Calls for sustained investment
The report underscores the importance of sustained funding to achieve the Green Deal’s ambitious targets, particularly as Europe faces heightened competition from other economic powers like the United States and China. Following the pandemic, Europe mobilized €723 billion through NextGenerationEU and the REPowerEU initiative, which sought to reduce reliance on Russian fossil fuels. Yet, further investment is needed to sustain momentum. According to estimates from the Draghi Report, Europe will need between €750 billion and €800 billion annually through 2050 to meet its green and digital transition goals.
President von der Leyen has called for increased private sector involvement, particularly given Europe’s untapped €33 trillion in private savings, most of which remains in low-yield bank deposits. The report argues that strengthening Europe’s financial markets to channel these resources into green investments is essential. With the EU Green Bond Standard now in place, Europe aims to raise €250 billion in green bonds, addressing approximately 30% of NextGenerationEU funding needs.
Europe’s environmental progress stands out on the global stage, but the report notes that achieving climate goals will require collaboration among major emitters, including the United States, China, and India.
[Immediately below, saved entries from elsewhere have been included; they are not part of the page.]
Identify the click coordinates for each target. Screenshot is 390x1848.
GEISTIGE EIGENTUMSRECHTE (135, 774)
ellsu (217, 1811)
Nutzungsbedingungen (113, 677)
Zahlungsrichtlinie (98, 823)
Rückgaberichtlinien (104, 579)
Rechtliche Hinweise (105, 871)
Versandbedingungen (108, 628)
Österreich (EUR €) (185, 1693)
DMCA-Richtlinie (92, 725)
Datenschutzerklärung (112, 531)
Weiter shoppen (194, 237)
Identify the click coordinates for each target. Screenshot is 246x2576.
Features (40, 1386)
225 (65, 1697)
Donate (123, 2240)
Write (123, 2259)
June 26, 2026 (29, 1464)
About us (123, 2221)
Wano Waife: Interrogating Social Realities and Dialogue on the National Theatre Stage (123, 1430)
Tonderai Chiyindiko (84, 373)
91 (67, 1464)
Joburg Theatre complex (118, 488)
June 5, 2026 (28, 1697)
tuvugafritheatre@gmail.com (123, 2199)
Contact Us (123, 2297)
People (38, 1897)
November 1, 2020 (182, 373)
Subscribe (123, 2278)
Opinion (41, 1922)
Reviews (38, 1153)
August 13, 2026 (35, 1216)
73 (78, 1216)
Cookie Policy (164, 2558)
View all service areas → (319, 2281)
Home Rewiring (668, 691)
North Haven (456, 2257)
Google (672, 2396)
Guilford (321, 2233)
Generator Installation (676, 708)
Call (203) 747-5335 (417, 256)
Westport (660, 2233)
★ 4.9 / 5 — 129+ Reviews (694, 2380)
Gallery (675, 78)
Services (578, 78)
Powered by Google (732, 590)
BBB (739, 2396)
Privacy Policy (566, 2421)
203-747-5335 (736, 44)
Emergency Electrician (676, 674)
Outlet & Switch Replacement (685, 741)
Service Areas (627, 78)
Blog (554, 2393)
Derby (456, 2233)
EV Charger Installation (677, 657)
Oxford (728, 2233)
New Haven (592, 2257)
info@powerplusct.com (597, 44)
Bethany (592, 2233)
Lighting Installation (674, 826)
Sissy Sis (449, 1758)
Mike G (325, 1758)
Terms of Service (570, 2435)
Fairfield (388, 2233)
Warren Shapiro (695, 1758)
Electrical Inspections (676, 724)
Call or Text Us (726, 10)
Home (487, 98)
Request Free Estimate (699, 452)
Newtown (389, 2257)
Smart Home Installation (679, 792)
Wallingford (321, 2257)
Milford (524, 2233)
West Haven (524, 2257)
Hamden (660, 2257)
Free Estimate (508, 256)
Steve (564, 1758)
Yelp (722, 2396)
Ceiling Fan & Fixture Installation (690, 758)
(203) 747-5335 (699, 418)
While China has increased its renewable energy share to 39% as of May 2024, it remains heavily reliant on coal, which supplies 53% of its power. In contrast, the U.S. has committed unprecedented funds for clean energy through initiatives like the Inflation Reduction Act, though challenges remain in reducing emissions from a high baseline. India, while making strides in renewable investments, continues to face severe climate impacts, underscoring the need for a rapid transition.
The report stresses that Europe’s Green Deal, although ambitious, could serve as a global benchmark if accompanied by similar commitments from other regions. Edo Ronchi, President of the Sustainable Development Foundation, noted that “the Green Deal is not merely a climate policy; it represents an economic transformation that positions Europe as a leader in sustainable development.”
As Europe’s leaders convene at Ecomondo, the report serves as a reminder of the transformative potential of the Green Deal—and the considerable challenges that remain. The path to a climate-neutral, resilient Europe will require not only legislative action but also unprecedented levels of cooperation, innovation, and investment to meet the demands of the coming decades.